Madame Duech poursuit son analyse en relevant d’autres similitudes entre Madame Bovary et Eveline : le glissement du visible vers l’audible dans la description des états psychologiques des deux héroïnes, le jeu des homonymies, la « mélancolie morne » et paralysante qui affecte les jeunes femmes, l’allusion à une mère et à ses sacrifices – une mère morte, dans les deux cas, d’un accès de folie –, et enfin la tentation mystique, avec son mélange de frénésie et de ferveur…
Tous ces éléments achèvent de prouver, si besoin était, que Joyce s’est servi de cet exemplaire comme d’un manuel d’écriture, afin de forger son style en le confrontant avec celui de Flaubert.
Le papier jauni et cassant, est très fragile ; réparations à la couverture et aux deux derniers feuillets.

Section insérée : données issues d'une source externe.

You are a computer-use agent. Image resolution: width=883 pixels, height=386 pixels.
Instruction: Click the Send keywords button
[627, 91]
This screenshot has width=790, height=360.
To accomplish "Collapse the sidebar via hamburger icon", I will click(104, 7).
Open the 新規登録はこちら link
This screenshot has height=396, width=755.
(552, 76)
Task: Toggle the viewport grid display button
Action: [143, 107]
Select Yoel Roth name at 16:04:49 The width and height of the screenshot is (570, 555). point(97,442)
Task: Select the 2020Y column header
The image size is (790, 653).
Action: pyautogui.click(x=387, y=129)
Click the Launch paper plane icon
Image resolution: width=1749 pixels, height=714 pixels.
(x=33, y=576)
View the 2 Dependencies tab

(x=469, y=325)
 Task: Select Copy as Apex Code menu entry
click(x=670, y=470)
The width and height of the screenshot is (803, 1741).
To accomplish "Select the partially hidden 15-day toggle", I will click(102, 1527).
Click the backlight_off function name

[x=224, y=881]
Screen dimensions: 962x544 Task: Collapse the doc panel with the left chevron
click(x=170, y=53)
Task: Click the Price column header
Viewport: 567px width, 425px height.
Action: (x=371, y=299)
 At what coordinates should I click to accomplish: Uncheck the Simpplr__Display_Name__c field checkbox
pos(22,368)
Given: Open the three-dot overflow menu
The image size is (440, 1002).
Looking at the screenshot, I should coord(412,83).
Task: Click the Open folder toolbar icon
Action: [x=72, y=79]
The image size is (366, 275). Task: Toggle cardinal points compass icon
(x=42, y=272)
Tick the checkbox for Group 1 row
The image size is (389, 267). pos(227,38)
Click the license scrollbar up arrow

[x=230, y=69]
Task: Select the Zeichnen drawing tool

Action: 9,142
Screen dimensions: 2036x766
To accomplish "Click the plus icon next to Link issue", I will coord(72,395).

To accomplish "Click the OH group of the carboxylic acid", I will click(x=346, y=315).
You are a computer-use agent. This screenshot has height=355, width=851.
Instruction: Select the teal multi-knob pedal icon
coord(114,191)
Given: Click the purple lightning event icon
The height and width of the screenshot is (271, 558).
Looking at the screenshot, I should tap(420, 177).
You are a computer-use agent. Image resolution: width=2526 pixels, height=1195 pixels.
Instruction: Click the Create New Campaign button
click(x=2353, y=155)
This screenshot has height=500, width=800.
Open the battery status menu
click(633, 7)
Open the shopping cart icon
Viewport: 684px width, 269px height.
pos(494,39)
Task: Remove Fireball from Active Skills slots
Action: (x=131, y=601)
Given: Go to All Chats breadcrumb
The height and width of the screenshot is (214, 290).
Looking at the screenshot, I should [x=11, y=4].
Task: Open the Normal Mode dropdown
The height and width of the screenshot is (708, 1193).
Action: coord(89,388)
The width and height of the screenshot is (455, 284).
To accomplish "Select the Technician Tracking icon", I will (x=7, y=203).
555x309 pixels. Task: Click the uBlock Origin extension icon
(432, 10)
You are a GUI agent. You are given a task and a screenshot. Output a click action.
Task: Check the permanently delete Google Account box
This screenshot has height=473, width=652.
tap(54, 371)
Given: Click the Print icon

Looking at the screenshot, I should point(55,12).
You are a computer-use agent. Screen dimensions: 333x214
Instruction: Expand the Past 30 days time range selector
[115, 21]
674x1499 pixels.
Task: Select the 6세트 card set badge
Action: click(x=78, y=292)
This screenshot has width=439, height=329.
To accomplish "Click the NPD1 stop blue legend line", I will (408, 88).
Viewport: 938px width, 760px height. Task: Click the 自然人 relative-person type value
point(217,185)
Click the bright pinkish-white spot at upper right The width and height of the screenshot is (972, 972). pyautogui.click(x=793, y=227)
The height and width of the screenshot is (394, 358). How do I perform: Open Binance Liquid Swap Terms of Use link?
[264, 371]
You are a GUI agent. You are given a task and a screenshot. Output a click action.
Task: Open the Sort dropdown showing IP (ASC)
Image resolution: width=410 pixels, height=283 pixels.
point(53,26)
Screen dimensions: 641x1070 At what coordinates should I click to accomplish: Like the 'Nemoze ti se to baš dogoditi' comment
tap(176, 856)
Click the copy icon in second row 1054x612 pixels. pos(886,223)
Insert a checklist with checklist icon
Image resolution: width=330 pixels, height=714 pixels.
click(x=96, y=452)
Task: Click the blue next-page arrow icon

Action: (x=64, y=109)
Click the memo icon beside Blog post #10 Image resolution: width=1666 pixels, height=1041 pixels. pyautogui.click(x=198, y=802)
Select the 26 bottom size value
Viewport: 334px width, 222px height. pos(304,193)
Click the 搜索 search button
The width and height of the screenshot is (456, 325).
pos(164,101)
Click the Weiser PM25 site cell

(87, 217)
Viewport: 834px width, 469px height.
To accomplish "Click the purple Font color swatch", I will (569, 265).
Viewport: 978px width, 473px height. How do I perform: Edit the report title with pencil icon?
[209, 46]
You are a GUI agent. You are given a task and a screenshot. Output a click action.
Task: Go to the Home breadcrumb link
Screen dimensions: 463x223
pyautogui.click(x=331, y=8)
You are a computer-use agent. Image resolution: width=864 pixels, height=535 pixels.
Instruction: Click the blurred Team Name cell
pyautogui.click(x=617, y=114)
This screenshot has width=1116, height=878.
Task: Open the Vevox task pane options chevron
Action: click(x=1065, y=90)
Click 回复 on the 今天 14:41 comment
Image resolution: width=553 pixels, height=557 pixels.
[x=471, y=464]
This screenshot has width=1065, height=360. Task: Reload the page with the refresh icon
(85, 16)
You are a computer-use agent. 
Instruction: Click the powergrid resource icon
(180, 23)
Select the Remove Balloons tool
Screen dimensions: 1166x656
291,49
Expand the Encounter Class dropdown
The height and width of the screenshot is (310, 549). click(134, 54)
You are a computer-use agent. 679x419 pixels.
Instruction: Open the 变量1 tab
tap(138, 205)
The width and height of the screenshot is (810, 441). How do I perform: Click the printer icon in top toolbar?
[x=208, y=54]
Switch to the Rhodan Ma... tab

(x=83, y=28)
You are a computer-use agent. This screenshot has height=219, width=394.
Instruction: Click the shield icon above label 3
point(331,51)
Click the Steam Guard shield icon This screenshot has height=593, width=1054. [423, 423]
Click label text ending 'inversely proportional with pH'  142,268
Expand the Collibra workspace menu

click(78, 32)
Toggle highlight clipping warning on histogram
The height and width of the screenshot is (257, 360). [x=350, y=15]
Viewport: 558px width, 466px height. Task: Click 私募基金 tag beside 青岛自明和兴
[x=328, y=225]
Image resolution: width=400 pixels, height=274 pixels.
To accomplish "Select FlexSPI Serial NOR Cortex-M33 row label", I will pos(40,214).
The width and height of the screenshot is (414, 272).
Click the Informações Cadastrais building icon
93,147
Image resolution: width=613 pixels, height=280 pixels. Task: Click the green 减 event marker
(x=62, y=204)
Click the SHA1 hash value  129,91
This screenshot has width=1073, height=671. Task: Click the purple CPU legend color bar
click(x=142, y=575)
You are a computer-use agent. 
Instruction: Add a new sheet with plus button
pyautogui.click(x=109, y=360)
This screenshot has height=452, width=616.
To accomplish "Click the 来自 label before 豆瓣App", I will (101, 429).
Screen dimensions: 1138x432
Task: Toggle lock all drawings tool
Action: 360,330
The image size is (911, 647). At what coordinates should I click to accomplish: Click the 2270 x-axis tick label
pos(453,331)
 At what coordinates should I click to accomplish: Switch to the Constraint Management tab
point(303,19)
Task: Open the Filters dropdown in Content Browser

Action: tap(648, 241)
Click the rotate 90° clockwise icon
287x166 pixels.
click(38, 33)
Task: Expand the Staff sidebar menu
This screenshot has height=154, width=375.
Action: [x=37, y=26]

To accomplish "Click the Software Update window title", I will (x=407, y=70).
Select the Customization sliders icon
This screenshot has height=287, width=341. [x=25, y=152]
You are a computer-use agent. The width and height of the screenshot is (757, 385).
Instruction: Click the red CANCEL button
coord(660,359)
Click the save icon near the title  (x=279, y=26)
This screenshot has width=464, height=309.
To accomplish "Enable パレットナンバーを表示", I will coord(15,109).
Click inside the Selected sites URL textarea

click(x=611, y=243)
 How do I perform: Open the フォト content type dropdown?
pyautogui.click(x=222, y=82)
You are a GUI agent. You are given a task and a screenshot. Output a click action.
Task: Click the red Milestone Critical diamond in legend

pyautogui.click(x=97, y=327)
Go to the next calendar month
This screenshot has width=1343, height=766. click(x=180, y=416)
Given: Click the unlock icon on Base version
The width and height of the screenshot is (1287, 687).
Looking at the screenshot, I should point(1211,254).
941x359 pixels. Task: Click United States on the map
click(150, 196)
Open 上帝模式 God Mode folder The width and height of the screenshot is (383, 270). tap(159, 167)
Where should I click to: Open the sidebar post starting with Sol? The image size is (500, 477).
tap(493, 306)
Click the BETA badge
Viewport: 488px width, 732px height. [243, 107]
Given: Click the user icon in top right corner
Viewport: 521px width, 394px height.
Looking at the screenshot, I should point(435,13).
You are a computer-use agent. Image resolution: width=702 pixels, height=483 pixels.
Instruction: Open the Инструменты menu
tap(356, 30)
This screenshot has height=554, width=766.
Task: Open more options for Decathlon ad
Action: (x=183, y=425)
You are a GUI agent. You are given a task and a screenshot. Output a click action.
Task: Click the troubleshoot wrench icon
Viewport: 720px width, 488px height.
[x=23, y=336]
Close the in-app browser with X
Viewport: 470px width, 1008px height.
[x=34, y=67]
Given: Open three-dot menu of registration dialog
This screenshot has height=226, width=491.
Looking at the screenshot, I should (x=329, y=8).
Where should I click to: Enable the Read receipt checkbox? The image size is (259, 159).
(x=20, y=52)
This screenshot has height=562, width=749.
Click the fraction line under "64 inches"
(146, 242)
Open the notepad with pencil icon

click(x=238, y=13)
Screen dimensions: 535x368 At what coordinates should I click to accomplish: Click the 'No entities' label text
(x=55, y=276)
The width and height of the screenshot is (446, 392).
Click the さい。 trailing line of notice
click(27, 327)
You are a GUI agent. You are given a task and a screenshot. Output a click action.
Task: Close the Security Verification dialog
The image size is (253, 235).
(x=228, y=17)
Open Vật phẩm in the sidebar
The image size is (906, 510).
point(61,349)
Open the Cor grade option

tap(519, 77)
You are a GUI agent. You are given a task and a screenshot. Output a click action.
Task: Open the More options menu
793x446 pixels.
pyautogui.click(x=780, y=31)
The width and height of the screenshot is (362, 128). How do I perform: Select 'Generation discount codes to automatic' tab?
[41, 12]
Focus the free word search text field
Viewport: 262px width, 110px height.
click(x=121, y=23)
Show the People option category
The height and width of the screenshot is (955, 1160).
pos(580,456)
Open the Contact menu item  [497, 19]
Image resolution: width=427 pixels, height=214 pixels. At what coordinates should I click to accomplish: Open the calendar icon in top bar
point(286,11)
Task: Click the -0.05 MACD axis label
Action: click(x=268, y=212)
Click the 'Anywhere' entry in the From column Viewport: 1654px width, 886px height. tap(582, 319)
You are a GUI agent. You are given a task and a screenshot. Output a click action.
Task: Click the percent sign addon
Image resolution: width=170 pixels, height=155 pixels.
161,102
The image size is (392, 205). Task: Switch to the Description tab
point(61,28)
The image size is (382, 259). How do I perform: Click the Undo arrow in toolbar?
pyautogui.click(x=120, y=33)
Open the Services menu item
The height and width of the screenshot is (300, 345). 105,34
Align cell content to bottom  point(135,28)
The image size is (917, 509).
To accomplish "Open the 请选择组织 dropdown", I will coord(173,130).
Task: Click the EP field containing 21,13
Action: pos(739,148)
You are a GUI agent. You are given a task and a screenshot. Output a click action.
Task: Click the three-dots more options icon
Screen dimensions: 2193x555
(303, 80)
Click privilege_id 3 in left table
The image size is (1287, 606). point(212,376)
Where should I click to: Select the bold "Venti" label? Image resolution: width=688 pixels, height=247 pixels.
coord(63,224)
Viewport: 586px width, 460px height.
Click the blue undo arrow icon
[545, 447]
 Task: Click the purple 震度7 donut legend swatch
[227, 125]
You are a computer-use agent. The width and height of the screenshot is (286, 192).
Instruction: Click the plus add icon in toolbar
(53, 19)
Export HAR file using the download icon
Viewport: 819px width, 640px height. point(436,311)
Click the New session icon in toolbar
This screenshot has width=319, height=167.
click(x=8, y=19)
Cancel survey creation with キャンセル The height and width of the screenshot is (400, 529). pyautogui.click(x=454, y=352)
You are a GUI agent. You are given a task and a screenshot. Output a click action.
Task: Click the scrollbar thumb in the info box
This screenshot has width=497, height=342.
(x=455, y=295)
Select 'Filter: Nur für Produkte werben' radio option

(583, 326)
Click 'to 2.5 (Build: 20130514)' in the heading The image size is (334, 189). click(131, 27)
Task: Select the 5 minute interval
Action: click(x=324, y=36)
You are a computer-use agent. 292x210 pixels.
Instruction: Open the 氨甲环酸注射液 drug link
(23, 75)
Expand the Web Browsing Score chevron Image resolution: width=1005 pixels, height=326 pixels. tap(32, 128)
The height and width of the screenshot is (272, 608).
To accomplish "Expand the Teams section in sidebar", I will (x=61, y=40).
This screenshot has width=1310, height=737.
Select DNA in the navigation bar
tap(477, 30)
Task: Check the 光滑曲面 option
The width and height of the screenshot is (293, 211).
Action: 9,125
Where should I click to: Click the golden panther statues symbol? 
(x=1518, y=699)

Provenance : James Joyce (1882-1941), avec deux signatures autographes à l’encre noire, dont une datée de juin 1901. – Ernest August Boyd (1887-1946), avec sa signature à l’encre noire sur la première garde. Écrivain, critique et traducteur irlandais, correspondant d’Ezra Pound, Boyd, qui rédigea en 1917 un compte-rendu de Portrait of the Artist as a Young man, considérait que les livres de Joyce devaient être lus sans tenir compte de leur contexte irlandais, théorie que cet exemplaire de Madame Bovary tendrait à conforter. – Alexander Neubauer (ex-libris).
Références : Scarlett Baron, Strandentwining Cable. Joyce, Flaubert and intertextualityy, Oxford University Press, pp. 30-31, passim. – Lorie-Anne Duech, « Joyce/Flaubert : le rythme de la folie », in : Y Leclerc et N. Terrien (éd.), Le Bovarysme et la littérature de langue anglaise, Presses Universitaires de Rouen et du Havre, 2004, pp. 111-122. – D. Hayman, « Towards a Postflaubertian Joyce », In : Scribble 2 : Joyce et Flaubert, Paris, Minard, 1990. pp. 33–64. – S. Gilbert, James Joyce’s Ulysses, New York, Vintage Books, 1952, p. 89. – R. Ellmann, James Joyce, Oxford University Press, 1983, p. 492.